EvilSpaceAlien
Sinister Swede
I found this to be an interesting read.
http://io9.com/5735228/we-are-in-a-golden-age-of-awful-television
Continues at link posted above.
http://io9.com/5735228/we-are-in-a-golden-age-of-awful-television
There's an argument that we are in a new golden age of television, with the rise of serialized storytelling and original cable programming. But these exact same forces have also created some spectacularly awful TV, particularly in science fiction.
Here's a quick version of that argument. Fifteen to twenty years ago, quality original programming was pretty much exclusively the domain of the broadcast networks: ABC, CBS, Fox, and NBC. Starting in the late nineties, when HBO debuted Oz and The Sopranos, the premium cable channels (HBO, Showtime, and recently Starz) have also started making their own original shows, free of the same FCC restrictions on nudity, violence, and profanity that constrain the broadcast networks.

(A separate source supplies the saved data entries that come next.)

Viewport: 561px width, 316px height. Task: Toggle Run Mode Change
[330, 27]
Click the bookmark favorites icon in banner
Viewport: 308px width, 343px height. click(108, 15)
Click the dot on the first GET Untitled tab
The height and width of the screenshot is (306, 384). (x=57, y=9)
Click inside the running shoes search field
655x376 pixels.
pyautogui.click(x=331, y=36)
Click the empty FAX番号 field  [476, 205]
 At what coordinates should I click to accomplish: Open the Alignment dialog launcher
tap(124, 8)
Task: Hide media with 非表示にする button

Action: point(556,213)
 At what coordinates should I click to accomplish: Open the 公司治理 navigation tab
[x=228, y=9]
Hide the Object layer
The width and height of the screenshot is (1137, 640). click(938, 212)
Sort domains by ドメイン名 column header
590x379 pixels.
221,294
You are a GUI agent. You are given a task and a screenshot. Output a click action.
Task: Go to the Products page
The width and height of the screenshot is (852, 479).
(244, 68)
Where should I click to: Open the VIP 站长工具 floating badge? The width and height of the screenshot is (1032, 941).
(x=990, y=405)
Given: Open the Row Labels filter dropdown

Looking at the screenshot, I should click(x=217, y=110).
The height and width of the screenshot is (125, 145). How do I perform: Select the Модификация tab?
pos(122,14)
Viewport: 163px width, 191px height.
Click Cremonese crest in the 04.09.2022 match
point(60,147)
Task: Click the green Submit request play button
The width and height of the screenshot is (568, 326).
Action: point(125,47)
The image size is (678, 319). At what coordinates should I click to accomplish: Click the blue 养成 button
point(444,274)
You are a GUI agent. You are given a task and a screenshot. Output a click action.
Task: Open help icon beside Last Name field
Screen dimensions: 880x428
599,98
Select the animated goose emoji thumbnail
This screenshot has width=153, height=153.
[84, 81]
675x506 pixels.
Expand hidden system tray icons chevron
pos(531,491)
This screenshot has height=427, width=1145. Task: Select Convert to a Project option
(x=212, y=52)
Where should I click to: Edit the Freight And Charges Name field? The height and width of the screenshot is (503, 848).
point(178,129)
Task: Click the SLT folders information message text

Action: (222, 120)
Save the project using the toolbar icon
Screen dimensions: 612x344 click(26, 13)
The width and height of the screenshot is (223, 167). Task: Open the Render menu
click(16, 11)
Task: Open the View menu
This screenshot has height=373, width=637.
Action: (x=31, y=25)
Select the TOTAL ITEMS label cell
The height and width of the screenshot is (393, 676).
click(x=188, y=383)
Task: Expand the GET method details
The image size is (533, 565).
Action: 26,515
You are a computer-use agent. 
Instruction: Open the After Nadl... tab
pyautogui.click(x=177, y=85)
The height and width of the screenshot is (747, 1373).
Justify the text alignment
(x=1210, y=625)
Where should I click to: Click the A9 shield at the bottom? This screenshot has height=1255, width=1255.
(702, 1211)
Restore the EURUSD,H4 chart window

More recently, basic cable channels - most notably FX, AMC, and, at least around these parts, Syfy - have gotten into the act as well.
And this effect has come full-circle, giving broadcast networks the incentive to try out more daring shows. This has created a place on network TV for a show as fundamentally weird and challenging as Lost, which was able to run for six relatively highly-rated seasons on ABC. It isn't so much that the percentage of quality shows has actually increased - indeed, with the proliferation of reality shows, there are almost certainly more crap shows than ever before - but there are now far more places available for great television than there was even a decade ago.
Obviously, it's more complex than that, but it's good enough for our purposes. The thing is, people spend so much time talking about how this new television paradigm has created amazing shows like Mad Men, The Wire, Battlestar Galactica, and Breaking Bad that they ignore the other side of this brave new world - namely, that we are in a golden age of awful television unlike anything we've ever seen, particularly in the realm of science fiction.
Continues at link posted above.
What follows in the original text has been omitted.